Results of league and cup competitions by season
| Season | League |  |  |  |  |  |  |  |  |  | Dockerty Cup | Australia Cup | Top goalscorer(s) |  |
| Division | Tier | Pld | W | D | L | GF | GA | Pts | Pos | Player(s) | Goals |
| 2012 | Victorian State League 2 South-East ↑ | 4 | 22 | 13 | 7 | 2 | 51 | 28 | 46 | 1st | Zone Semi-Finals (48) | - | Oran Harel | 12 |
| 2013 | Victorian State League 1 ↓ | 3 | 22 | 5 | 5 | 12 | 24 | 35 | 20 | 11th | - | - | Oran Harel & Ray Markley | 5 |
| 2014 | Victorian State League 1 South-East ↑ | 4 | 22 | 18 | 0 | 4 | 42 | 17 | 54 | 1st | Round 6 (16) | Did not qualify | Philip Ajao | 19 |
| 2015 | NPL1 Victoria East | 3 | 28 | 11 | 8 | 9 | 50 | 50 | 41 | 7th | Round 4 (64) | Did not qualify | Munyaradzi Nyadzayo | 16 |
| 2016 | NPL2 Victoria East | 3 | 28 | 12 | 3 | 13 | 43 | 49 | 39 | 7th | Round 4 (64) | Did not qualify | Cameron Neales | 10 |
| 2017 | NPL2 Victoria East | 3 | 28 | 9 | 6 | 13 | 42 | 54 | 33 | 6th | Round 4 (64) | Did not qualify | Philip Ajao | 11 |
| 2018 | NPL2 Victoria East | 3 | 28 | 13 | 3 | 12 | 68 | 24 | 53 | 3rd | Round 4 (64) | Did not qualify | Cameron Neales & Casey Thomas | 7 |
| 2019 | NPL2 Victoria East ↑ | 3 | 28 | 17 | 6 | 5 | 54 | 32 | 57 | 1st | Round 5 (32) | Did not qualify | Thomas Biss | 14 |
| 2020 | NPL Victoria | 2 | Season not contested due to COVID-19 pandemic in Victoria |  |  |  |  |  |  |  |  |  |  |  |
| 2021 | NPL Victoria | 2 | 26 | 4 | 5 | 17 | 24 | 57 | 17 | 13th | Round 6 (16) | Did not qualify | - | - |
| 2022 | NPL Victoria ↓ | 2 | 26 | 1 | 5 | 20 | 17 | 70 | 8 | 14th | Round 4 (75) | Did not qualify | Marcus Dimanche | 4 |
| 2023 | NPL2 Victoria | 3 | 26 | 12 | 3 | 11 | 37 | 40 | 39 | 5th | Round 6 (20) | Did not qualify | Carter Ramsay | 13 |
| 2024 | Victorian Premier League | 3 | 26 | 8 | 6 | 12 | 32 | 47 | 30 | 10th | Round 5 (40) | Did not qualify | Omani Leacock | 8 |
| 2025 | Victorian Premier League | 3 | - | - | - | - | - | - | - | - | Round 4 (32) | Did not qualify | - | - |

== Tidbits ==
Kyle Patterson scored 12 goals in 1984, of which 11 were penalties.

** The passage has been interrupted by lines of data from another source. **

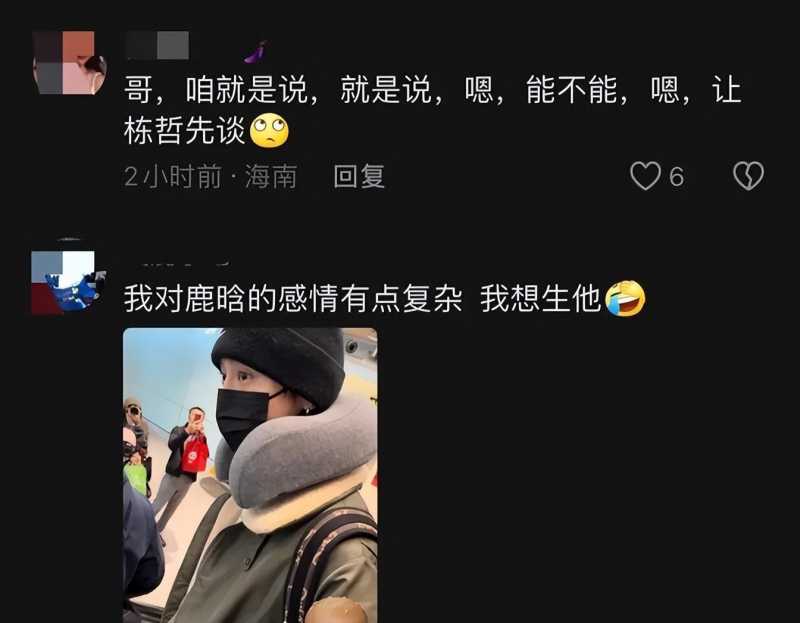
Task: Open the second commenter's blue avatar
Action: point(68,282)
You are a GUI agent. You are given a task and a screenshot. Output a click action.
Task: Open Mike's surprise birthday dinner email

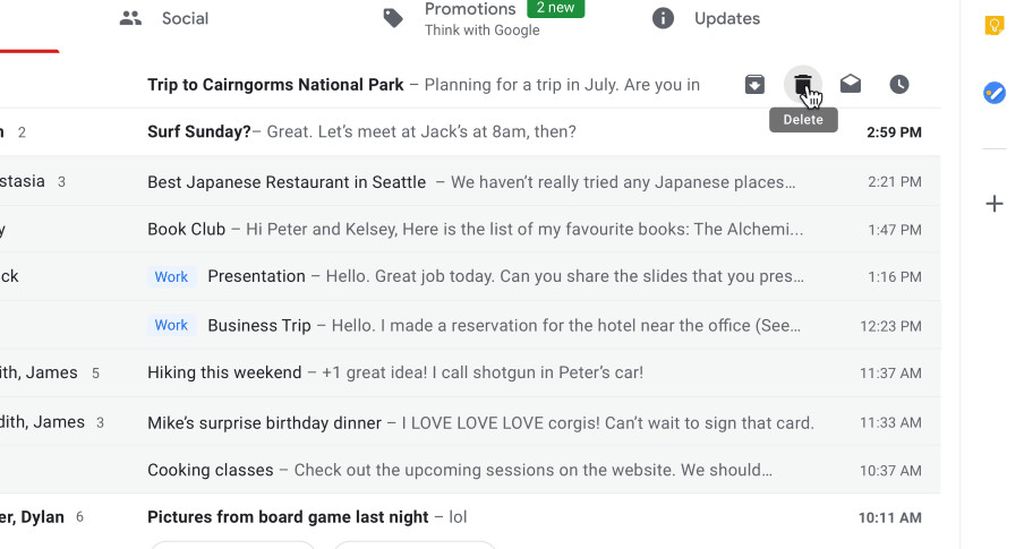coord(480,423)
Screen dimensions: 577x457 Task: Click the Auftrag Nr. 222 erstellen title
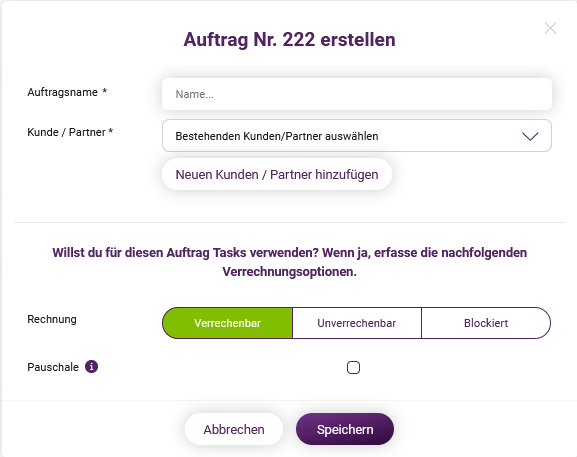point(289,39)
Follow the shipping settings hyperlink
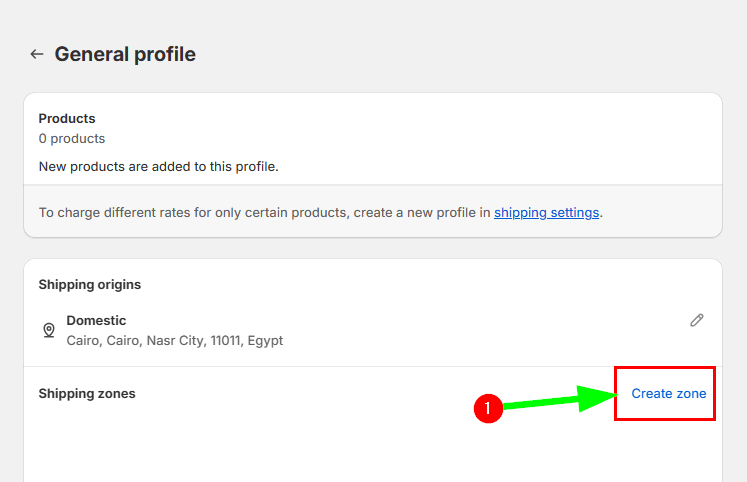The image size is (747, 482). 546,212
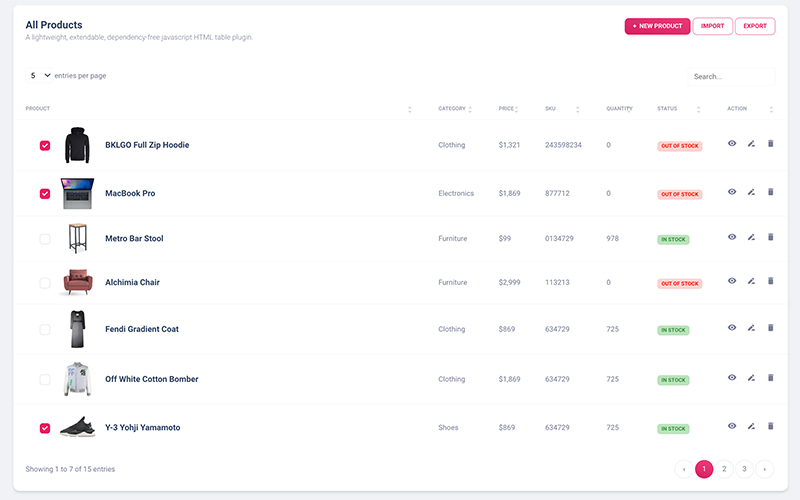Screen dimensions: 800x500
Task: Edit the Fendi Gradient Coat entry
Action: pyautogui.click(x=751, y=328)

Phil Trianedes in his first year in goal for the first team played a blinder against Preston 2nd Division side, which included five players from the national league side; the score was a draw, 2-2. The following year he was signed by Preston and went on to play more than 200 games in the National State Premier League.

Norm Willcox has been president for 24 of the last 26 years.

In 1967 the reserve team scored 113 goals for the season. An average of 4.7 goals per game.

John Milway, Godfrey Troath and Eric Richardson have all been members of the club in excess of 40 years.

Life Members: Alex Sterland, Bruce Eastaway (dec), Bill Blackley, Joe Mchugh (dec), Anne Whitlam (dec), Reg Wall (dec), Alan Roberts, Vic Binding, Eric Richardson, John Milway, Godfrey Troath, Norm Willcocks, Atha Pavlou, Graeme O'Neill, Noel Parkin, Nigel Reed.